Pacific Coastal and Marine Science Center
Natural Oil & Gas Seeps in California
Products of oil seeps were used by Native American groups living in California - including the Yokuts, Chumash, Achomawi, and Maidu tribes - well before the arrival of European settlers. Native peoples used the tar-like material (called asphaltum) from oil seeps for decorative purposes, such as face-painting, and for more utilitarian ones, such as waterproofing boats and baskets. It was also used as chewing gum!
Legend has it that immigrants traveling across California in 1849 used oil from natural seeps to grease their wagon wheels. By the 1850's and 60's some of the early settlers were mining oil from natural seeps as far north as Humboldt County, and as far south as Los Angeles County. They used the crudely refined oil to pave roads, to burn in oil lamps, and as a lubricant for machinery. The oil was mined by digging pits and tunnels at seep sites, and, eventually, by drilling under natural seeps in search of underground oil reservoirs. Most early discoveries of oil in California were found in this way.
This Dumna Yokuts elder, a 104-year-old man named Pahmit, watched San Joaquin Valley pioneers extracting asphaltum from the same seeps he and his family once mined for traditional uses.
Drawing by J. Spriggs, from a 1929 photo by Frank Latta. From Onshore Oil and Gas Seeps in California.
Oil prospectors first mined asphaltum by digging open pits where seeps occurred. This is a drawing of one such pit near McKittrick, in Kern County.
Drawing by J. Spriggs, from Onshore Oil and Gas Seeps in California.

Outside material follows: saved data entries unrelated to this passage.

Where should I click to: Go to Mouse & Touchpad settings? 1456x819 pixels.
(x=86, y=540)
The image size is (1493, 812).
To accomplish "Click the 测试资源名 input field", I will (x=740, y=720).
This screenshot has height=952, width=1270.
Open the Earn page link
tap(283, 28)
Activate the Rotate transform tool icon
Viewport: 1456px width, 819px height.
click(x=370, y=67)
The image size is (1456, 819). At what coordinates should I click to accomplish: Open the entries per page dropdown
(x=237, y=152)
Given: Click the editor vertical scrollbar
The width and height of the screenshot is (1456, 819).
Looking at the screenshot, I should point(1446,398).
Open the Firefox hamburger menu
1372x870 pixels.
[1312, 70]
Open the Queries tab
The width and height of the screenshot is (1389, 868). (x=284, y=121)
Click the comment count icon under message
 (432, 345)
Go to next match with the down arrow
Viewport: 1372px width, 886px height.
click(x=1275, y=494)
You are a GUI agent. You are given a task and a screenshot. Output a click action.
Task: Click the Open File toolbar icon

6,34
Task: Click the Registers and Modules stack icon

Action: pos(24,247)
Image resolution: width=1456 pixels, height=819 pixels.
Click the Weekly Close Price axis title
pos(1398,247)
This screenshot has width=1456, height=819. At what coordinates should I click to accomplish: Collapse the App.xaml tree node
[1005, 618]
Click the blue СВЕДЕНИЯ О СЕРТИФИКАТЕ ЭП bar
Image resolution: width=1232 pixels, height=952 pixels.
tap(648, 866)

This mine shaft in the McKittrick asphaltum mine, Kern County, was built in the1860's with redwood timbers. Oil prospectors were often former gold miners, so they tried to use hard-rock mining methods for extracting asphaltum and heavy oil. According to some reports, a single column of pure asphaltum 10 feet high and 6 feet in diameter was mined from a similar shaft in the McKittrick area.